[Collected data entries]
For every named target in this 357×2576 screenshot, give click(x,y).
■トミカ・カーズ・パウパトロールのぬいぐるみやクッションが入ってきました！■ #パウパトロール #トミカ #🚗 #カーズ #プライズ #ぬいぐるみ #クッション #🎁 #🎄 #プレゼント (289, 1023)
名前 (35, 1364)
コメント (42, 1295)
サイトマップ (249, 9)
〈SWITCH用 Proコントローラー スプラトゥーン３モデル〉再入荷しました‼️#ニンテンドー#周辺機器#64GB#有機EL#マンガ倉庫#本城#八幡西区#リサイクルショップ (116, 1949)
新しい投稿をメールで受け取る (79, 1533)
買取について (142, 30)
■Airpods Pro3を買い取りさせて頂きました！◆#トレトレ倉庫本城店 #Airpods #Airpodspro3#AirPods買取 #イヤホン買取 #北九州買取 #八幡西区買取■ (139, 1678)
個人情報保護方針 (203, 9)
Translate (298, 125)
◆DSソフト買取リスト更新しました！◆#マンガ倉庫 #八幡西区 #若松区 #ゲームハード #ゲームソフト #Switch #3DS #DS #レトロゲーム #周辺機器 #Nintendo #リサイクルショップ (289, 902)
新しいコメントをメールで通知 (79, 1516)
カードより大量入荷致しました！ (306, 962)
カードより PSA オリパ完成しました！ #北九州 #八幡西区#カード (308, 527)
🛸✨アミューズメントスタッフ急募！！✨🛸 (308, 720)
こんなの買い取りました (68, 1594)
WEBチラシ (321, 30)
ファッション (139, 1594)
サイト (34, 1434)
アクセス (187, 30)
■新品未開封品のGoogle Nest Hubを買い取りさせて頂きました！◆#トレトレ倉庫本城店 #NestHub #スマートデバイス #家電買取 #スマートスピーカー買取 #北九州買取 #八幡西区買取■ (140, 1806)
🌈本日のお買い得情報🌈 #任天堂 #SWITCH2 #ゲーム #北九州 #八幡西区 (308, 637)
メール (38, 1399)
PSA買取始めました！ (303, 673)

What is being asked:
All the entries above are to be transcribed without any alteration.

Answer for the task:
For every named target in this 357×2576 screenshot, give click(x,y).
■トミカ・カーズ・パウパトロールのぬいぐるみやクッションが入ってきました！■ #パウパトロール #トミカ #🚗 #カーズ #プライズ #ぬいぐるみ #クッション #🎁 #🎄 #プレゼント (289, 1023)
名前 (35, 1364)
コメント (42, 1295)
サイトマップ (249, 9)
〈SWITCH用 Proコントローラー スプラトゥーン３モデル〉再入荷しました‼️#ニンテンドー#周辺機器#64GB#有機EL#マンガ倉庫#本城#八幡西区#リサイクルショップ (116, 1949)
新しい投稿をメールで受け取る (79, 1533)
買取について (142, 30)
■Airpods Pro3を買い取りさせて頂きました！◆#トレトレ倉庫本城店 #Airpods #Airpodspro3#AirPods買取 #イヤホン買取 #北九州買取 #八幡西区買取■ (139, 1678)
個人情報保護方針 (203, 9)
Translate (298, 125)
◆DSソフト買取リスト更新しました！◆#マンガ倉庫 #八幡西区 #若松区 #ゲームハード #ゲームソフト #Switch #3DS #DS #レトロゲーム #周辺機器 #Nintendo #リサイクルショップ (289, 902)
新しいコメントをメールで通知 (79, 1516)
カードより大量入荷致しました！ (306, 962)
カードより PSA オリパ完成しました！ #北九州 #八幡西区#カード (308, 527)
🛸✨アミューズメントスタッフ急募！！✨🛸 (308, 720)
こんなの買い取りました (68, 1594)
WEBチラシ (321, 30)
ファッション (139, 1594)
サイト (34, 1434)
アクセス (187, 30)
■新品未開封品のGoogle Nest Hubを買い取りさせて頂きました！◆#トレトレ倉庫本城店 #NestHub #スマートデバイス #家電買取 #スマートスピーカー買取 #北九州買取 #八幡西区買取■ (140, 1806)
🌈本日のお買い得情報🌈 #任天堂 #SWITCH2 #ゲーム #北九州 #八幡西区 (308, 637)
メール (38, 1399)
PSA買取始めました！ (303, 673)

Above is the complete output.